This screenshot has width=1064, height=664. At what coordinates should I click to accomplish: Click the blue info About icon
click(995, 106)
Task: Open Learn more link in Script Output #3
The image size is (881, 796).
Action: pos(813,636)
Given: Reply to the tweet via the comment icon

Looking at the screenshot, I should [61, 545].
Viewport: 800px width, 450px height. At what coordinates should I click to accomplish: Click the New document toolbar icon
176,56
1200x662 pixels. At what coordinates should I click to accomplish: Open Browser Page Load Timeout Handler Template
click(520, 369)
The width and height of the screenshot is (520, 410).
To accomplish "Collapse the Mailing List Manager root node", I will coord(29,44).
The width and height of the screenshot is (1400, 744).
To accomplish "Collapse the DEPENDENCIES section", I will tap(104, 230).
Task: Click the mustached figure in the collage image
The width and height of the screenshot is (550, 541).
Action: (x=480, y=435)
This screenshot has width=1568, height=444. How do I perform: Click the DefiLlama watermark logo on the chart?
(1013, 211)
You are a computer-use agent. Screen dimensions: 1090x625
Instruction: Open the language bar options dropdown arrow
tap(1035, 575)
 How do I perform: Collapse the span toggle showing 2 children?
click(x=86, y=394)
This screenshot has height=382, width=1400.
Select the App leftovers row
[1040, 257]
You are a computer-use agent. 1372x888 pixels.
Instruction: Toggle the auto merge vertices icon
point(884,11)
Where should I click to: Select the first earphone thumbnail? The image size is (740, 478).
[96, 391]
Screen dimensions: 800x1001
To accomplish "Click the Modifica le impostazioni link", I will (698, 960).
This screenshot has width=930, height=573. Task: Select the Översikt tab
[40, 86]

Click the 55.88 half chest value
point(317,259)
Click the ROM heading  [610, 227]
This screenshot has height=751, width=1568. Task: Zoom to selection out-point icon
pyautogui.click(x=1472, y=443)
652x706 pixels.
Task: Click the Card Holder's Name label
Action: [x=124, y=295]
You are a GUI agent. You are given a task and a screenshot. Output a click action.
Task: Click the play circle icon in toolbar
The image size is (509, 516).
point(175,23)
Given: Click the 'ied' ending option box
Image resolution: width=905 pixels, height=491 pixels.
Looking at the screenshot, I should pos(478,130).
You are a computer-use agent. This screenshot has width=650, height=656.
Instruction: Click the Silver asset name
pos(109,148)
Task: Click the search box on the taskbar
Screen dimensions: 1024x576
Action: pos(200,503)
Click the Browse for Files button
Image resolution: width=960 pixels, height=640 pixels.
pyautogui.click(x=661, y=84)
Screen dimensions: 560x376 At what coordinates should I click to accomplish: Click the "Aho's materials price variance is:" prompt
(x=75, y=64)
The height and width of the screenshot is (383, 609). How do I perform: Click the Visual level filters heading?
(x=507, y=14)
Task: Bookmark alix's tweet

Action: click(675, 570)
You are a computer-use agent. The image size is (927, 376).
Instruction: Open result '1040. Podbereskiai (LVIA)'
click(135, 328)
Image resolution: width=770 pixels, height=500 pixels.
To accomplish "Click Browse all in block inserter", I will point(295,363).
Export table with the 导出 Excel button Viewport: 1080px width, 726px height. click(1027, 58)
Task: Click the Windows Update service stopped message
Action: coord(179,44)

#### TASK ITEM
Stop after the line containing "Click the ROM": print exactly the lines from the start of the entries above up to it, that line included.

#### EXERCISE OUTPUT
This screenshot has width=1064, height=664. At what coordinates should I click to accomplish: Click the blue info About icon
click(995, 106)
Task: Open Learn more link in Script Output #3
The image size is (881, 796).
Action: pos(813,636)
Given: Reply to the tweet via the comment icon

Looking at the screenshot, I should [61, 545].
Viewport: 800px width, 450px height. At what coordinates should I click to accomplish: Click the New document toolbar icon
176,56
1200x662 pixels. At what coordinates should I click to accomplish: Open Browser Page Load Timeout Handler Template
click(520, 369)
The width and height of the screenshot is (520, 410).
To accomplish "Collapse the Mailing List Manager root node", I will coord(29,44).
The width and height of the screenshot is (1400, 744).
To accomplish "Collapse the DEPENDENCIES section", I will tap(104, 230).
Task: Click the mustached figure in the collage image
The width and height of the screenshot is (550, 541).
Action: (x=480, y=435)
This screenshot has width=1568, height=444. How do I perform: Click the DefiLlama watermark logo on the chart?
(1013, 211)
You are a computer-use agent. Screen dimensions: 1090x625
Instruction: Open the language bar options dropdown arrow
tap(1035, 575)
 How do I perform: Collapse the span toggle showing 2 children?
click(x=86, y=394)
This screenshot has height=382, width=1400.
Select the App leftovers row
[1040, 257]
You are a computer-use agent. 1372x888 pixels.
Instruction: Toggle the auto merge vertices icon
point(884,11)
Where should I click to: Select the first earphone thumbnail? The image size is (740, 478).
[96, 391]
Screen dimensions: 800x1001
To accomplish "Click the Modifica le impostazioni link", I will (698, 960).
This screenshot has width=930, height=573. Task: Select the Översikt tab
[40, 86]

Click the 55.88 half chest value
point(317,259)
Click the ROM heading  [610, 227]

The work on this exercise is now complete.